A cable connector is an odd thing to get excited about, but when it’s something as ubiquitous as USB you can perhaps forgive people for getting a little worked up.
The new Type-C connector has been making some appearances at the International CES this week, and it brings several improvements that are worth paying attention to if you’re a USB user, which most people will be for some time yet, at least until everything goes wireless.
Having handled a Type-C connector here I can tell you that it felt very sturdy, so despite being as slender as a Micro USB connector it doesn’t seem like we’ll have a ”bendgate” over USB Type-C.
One of the chief benefits is that the connector is reversible, so you won’t have to worry any more about plugging it in upside down. Also, both ends of a Type-C cable can be identical, so there’s no small end for your phone and big end for your PC, as with Micro USB.
It’s also faster. The Type-C connector works with the latest USB 3.1 standard, which operates at up to 10Gbps. That’s twice as fast as the USB 3.0 standard supported by current USB connectors. (The letter refers to the shape of the connector, while the USB version number denotes its speed and other capabilities.)
A third benefit of Type-C is that it can deliver greater amounts of power—up to 100 watts. That means you should be able to charge something as big as a laptop via a USB cable, as well as the phones and other small devices you can charge today.
The USB Implementers Forum has been demonstrating the technology this week at CES. On Monday evening it showed it transferring data between two SSD drives and a computer at sustained speeds over 800 MBps.
Jeff Ravencraft, president and COO of the USB Implementers Forum, pointed out to us that that was first-generation silicon being used and that the SSD drives were at capacity. He’s confident he’ll soon get to throughput of well over 1GBps.
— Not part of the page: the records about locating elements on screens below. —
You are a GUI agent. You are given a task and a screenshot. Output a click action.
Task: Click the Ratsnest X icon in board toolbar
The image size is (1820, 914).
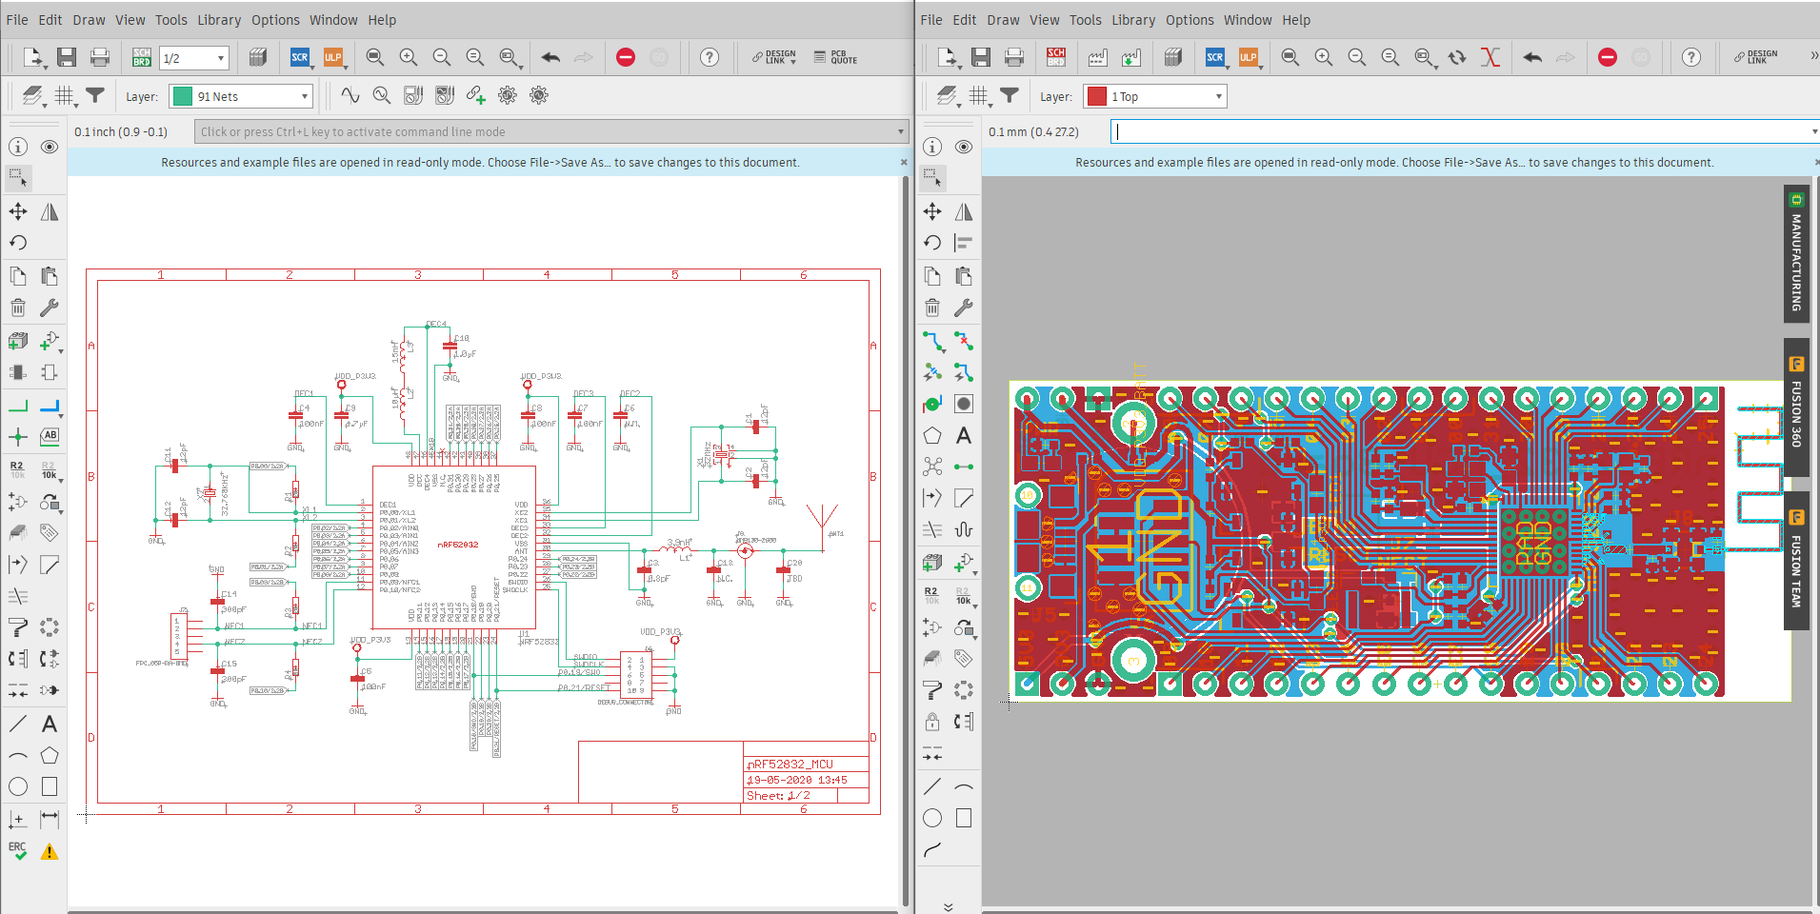click(1490, 58)
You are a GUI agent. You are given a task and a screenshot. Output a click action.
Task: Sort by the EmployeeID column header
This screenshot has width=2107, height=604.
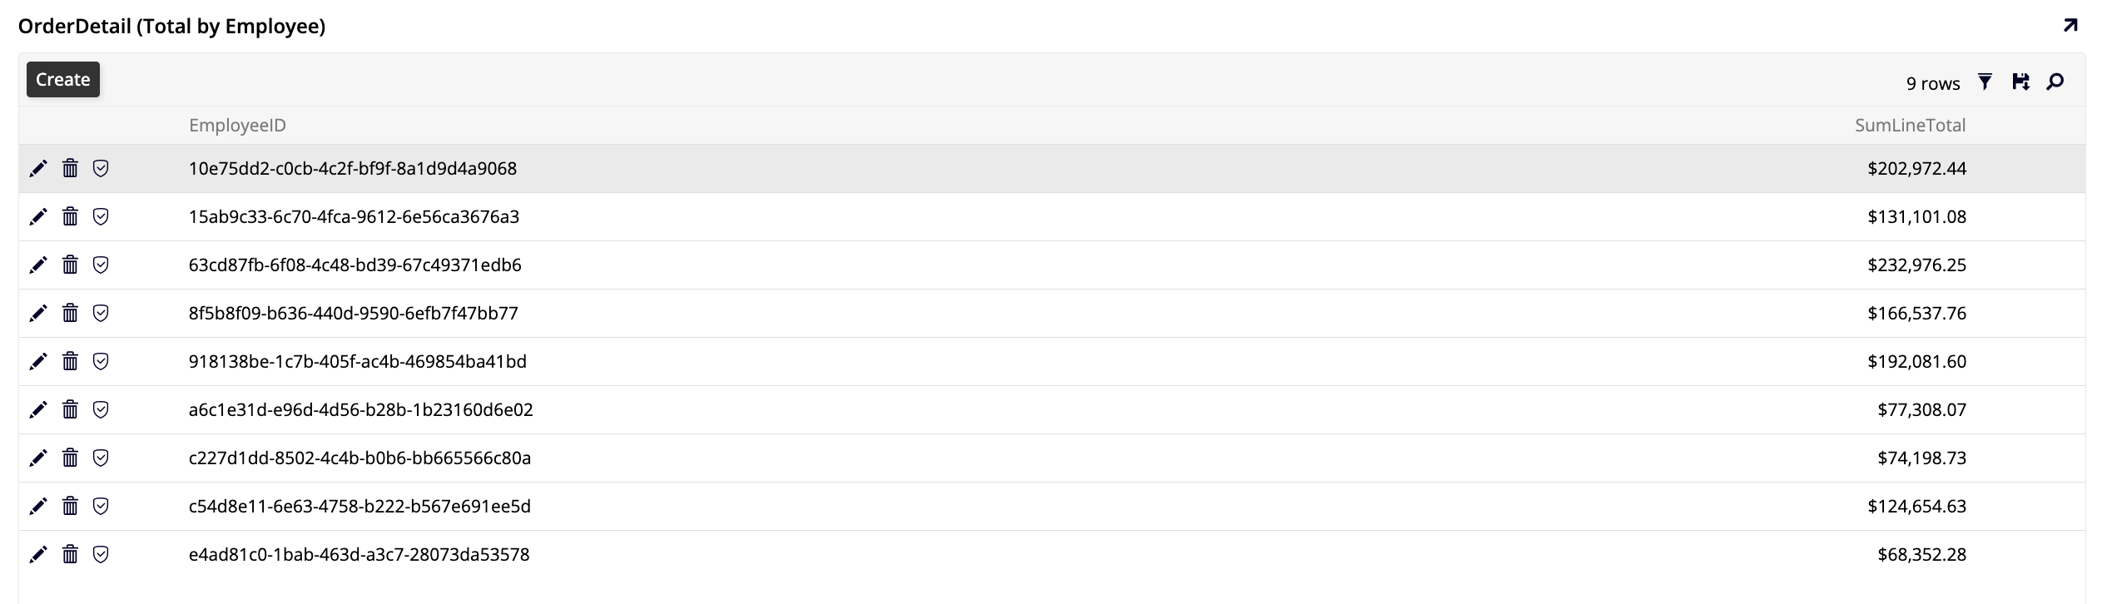(237, 126)
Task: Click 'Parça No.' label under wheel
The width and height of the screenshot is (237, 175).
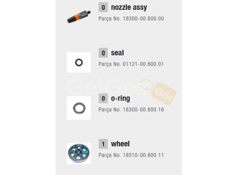Action: tap(110, 155)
He also noted that the cable itself is only one piece of the puzzle. It will be up to device makers and PC makers to build support for Type-C connectors and USB 3.1 into their products.
Taiwanese systems builder MSI is showing a gaming motherboard at CES with USB 3.1 and a Type-C connector. And DisplayLink, which makes docking stations, is demonstrating compatibility between Type-C and standard Type-A connectors at its booth.
Nokia’s N1 tablet is among the first products that have been announced with a Type-C connector port. Nokia has said it will go on sale in February in China and soon after in other countries.
Although the USB 3.1 spec was only recently finalized, the Implementers Forum is already researching ways to increase its speed, which will make it more competitive with the Thunderbolt technology developed by Apple and Intel.